You will find a lot of answers by using the search tool at the top - that is how I found this one for you


----------



## rowdyrawhide (Jul 28, 2012)

I never used to brine but since I started I almost can't convince myself to do without it.

Try this one  

http://www.smokingmeatforums.com/a/tips-slaughterhouse-recipes-for-poultry

I have never used the celery seed, and I think this is excellent.

I try to brine for at least 12 hours but have brined for 72 hours before.  24-36 is what I shoot for.


----------



## rowdyrawhide (Jul 28, 2012)

Yes you can use a Ziplock bag, if you have a market with a bakery go by and ask them if they have any icing buckets the are about 2 and 3 gallon and are food grade usually I can get them with a lid.  After you use them and fill them I mark them on the outside at the 1 and 2 gallon marks with a sharpie, then after that I just fill them with water to the line and then add the dry ingredients.  I got mine form Dillons (Kroger), Walmart says they recycle their's.


----------



## whistlepig (Jul 28, 2012)

A brine can be as simple as table salt mixed with water.
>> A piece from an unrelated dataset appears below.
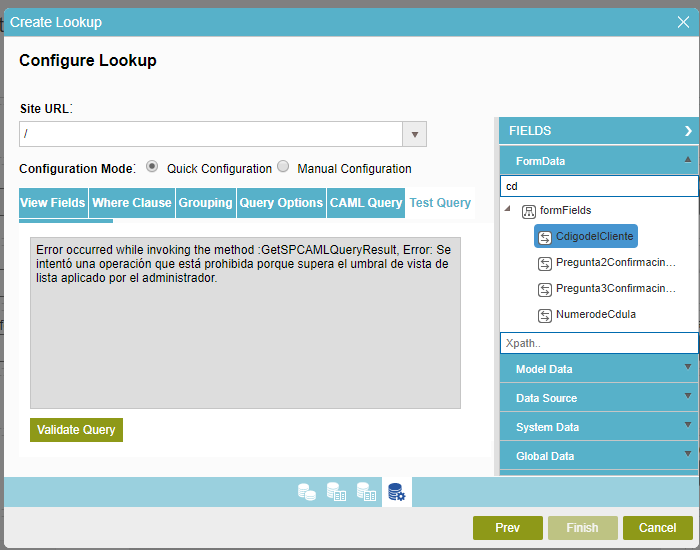Click the Pregunta2Confirmacin field icon

click(x=545, y=263)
When we were kids mom brined wild rabbit overnight that way and that worked. I like the slaughterhouse brine also. Once I brined a bone in turkey breast with the slaighterhouse brine I was a brine person forever.


----------



## rabbitman (Jul 29, 2012)

Thanks for the replies. I have another question. I have one of the orange Home Depot five gallon buckets. It has never had anything in it. My question is, can I wash it out really well with hot soap and water and use it? Do I need to get a food grade bucket? Thanks again.


----------



## whistlepig (Jul 29, 2012)

From what I have read it's better to use a food grade bucket. I buy brining bags to brine my turkey. They are a little expensive but I don't have the hassle of cleaning a bucket.

http://www.reynoldskitchens.com/reynoldskitchens/en/briningbag/default.asp


----------



## fpnmf (Jul 29, 2012)

http://www.smokingmeatforums.com/a/tips-slaughterhouse-recipes-for-poultry


----------



## smokinhusker (Jul 30, 2012)

Slaughterhouse's Brine is outstanding on poultry. I'm guessing the Home Depot bucket you have is NOT food safe. I use resealable bags or the large plastic canisters that I have here for smaller pieces.


----------



## rabbitman (Jul 30, 2012)

Thanks for all your help. I will check with Kroger for food grade buckets. If I can't get one or two of those I will go the brining bag route.


----------